== Provided text ==

○ ○ ○ ○ ○ ○ ○

EXPLAINED: Why are Italians angry at streaming platform DAZN?

The latest controversy to affect Italy, eliciting reactions from everyone from football fans to politicians, involves the streaming platform DAZN. Here's what's going on.

EXPLAINED: Why are Italians angry at streaming platform DAZN?

If you want to anger an Italian, one sure way is to take away their football games. This is exactly what happened on Sunday evening when the streaming platform DAZN logged users off just before the Serie A matches.

The bug couldn’t have come at a worse time.

The streaming platform has exclusive rights to the Italian first league, Serie A, and earlier this year announced a €29.99 monthly subscription and stricter rules limiting device access and blocking simultaneous viewing from different locations in an effort to curb “piracy”.

This is the first round of Serie A football matches since the new prices came in on DAZN. The championship is also coming back during the summer holidays when most Italians are home ready to watch their calcio, as Italians call soccer

READ ALSO: Italian word of the day: ‘Azzurro’

Many have complained that the new high prices come with a lousy service, with Sunday’s “blackout” only the most recent example. Users were given “emergency links” to log in, but many complained they could still not access the programme.

Politicians join the aggravation

Not only did the hashtag #DAZN go up the list of Italy’s trending topics (and it still holds a premium spot over there), but the dispute became political.

The country’s Democratic Party (PD) said: “tens of thousands of citizens have paid for a service in advance and now suffer with a shameful disservice, in almost all parts of Italy, for the problems with DAZN Italy”.

The party called on Agcom, the regulator and competition authority for the communication industries, and Serie A to intervene.

Politicians from all political spectrums have commented on the issue, including Carlo Calenda, Matteo Salvini (Lega), and Maurizio Gasparri (Forza Italia). Football players such as Daniele de Rossi and other Italian celebrities also complained about the lack of service.

READ ALSO: Home entertainment: a quick guide to video streaming, VPNs and audiobooks

On Sunday evening, the streaming service released a statement, later deleted, recognising the connection issues. “Some users are currently experiencing access issues on our platform. We are working hard to find a solution as soon as possible and apologise for the inconvenience.”, the company said.

What will happen now?

Most of the politicians said they would bring the problems to parliament or Italy’s communication regulator. The main issue is DAZN’s exclusivity rights to Italian football.

The problems will likely influence future decisions on who has the rights to show the games – with broadcaster Sky, which used to have broadcast rights to the matches, looking into getting back on the field.

Of course, nothing is certain yet, and at least for this season, DAZN will continue to transmit games to its subscribers.

One thing seems to be sure, though: If there is one issue that can unite all Italians, it is football.

○ ○ ○ ○ ○ ○ ○

== Dataset section ==
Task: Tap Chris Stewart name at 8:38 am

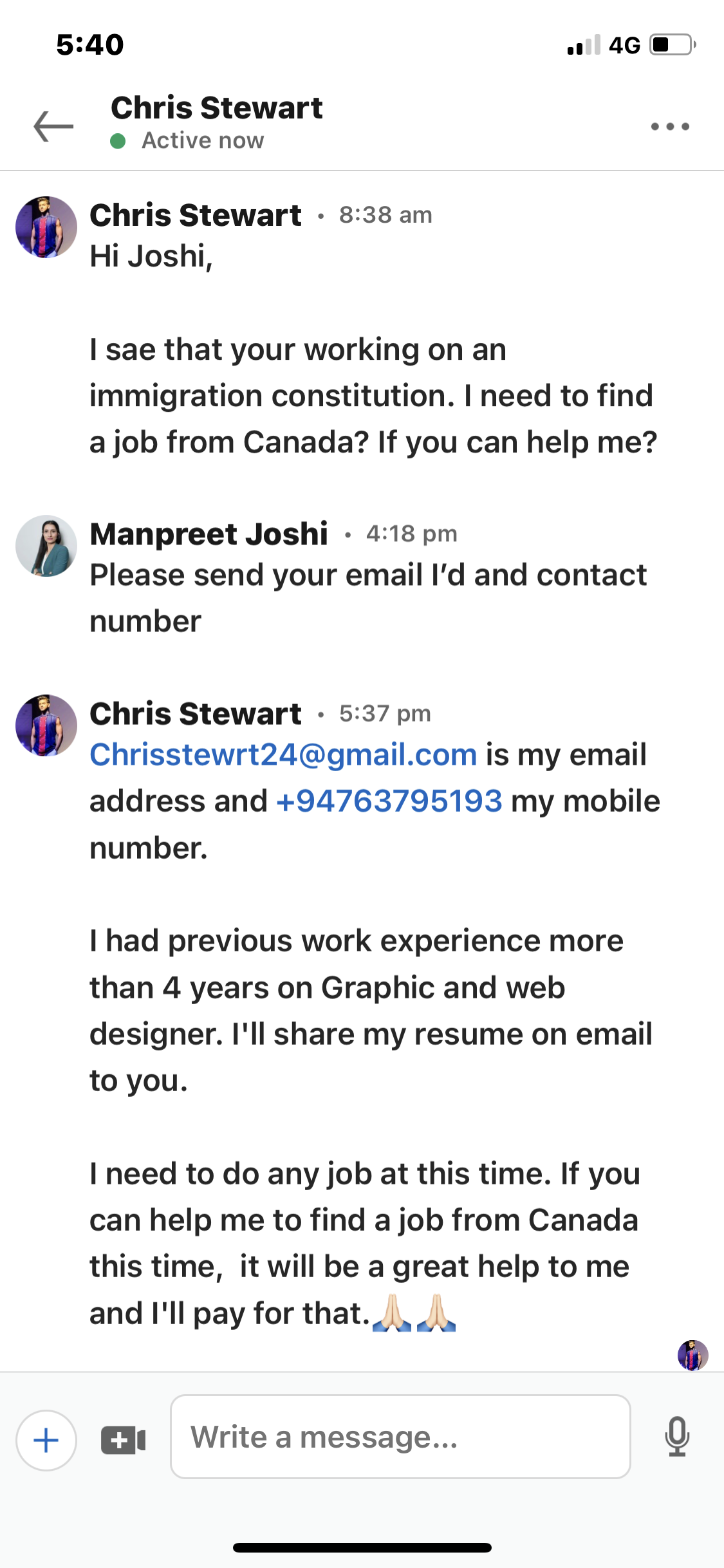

○ ○ ○ ○ ○ ○ ○

== Given exercise ==
Write out the passage of the article about DAZN starting at "Not only did" and ending at "dispute became political.". Base your work solely on the article about DAZN.

== Right answer ==
Not only did the hashtag #DAZN go up the list of Italy’s trending topics (and it still holds a premium spot over there), but the dispute became political.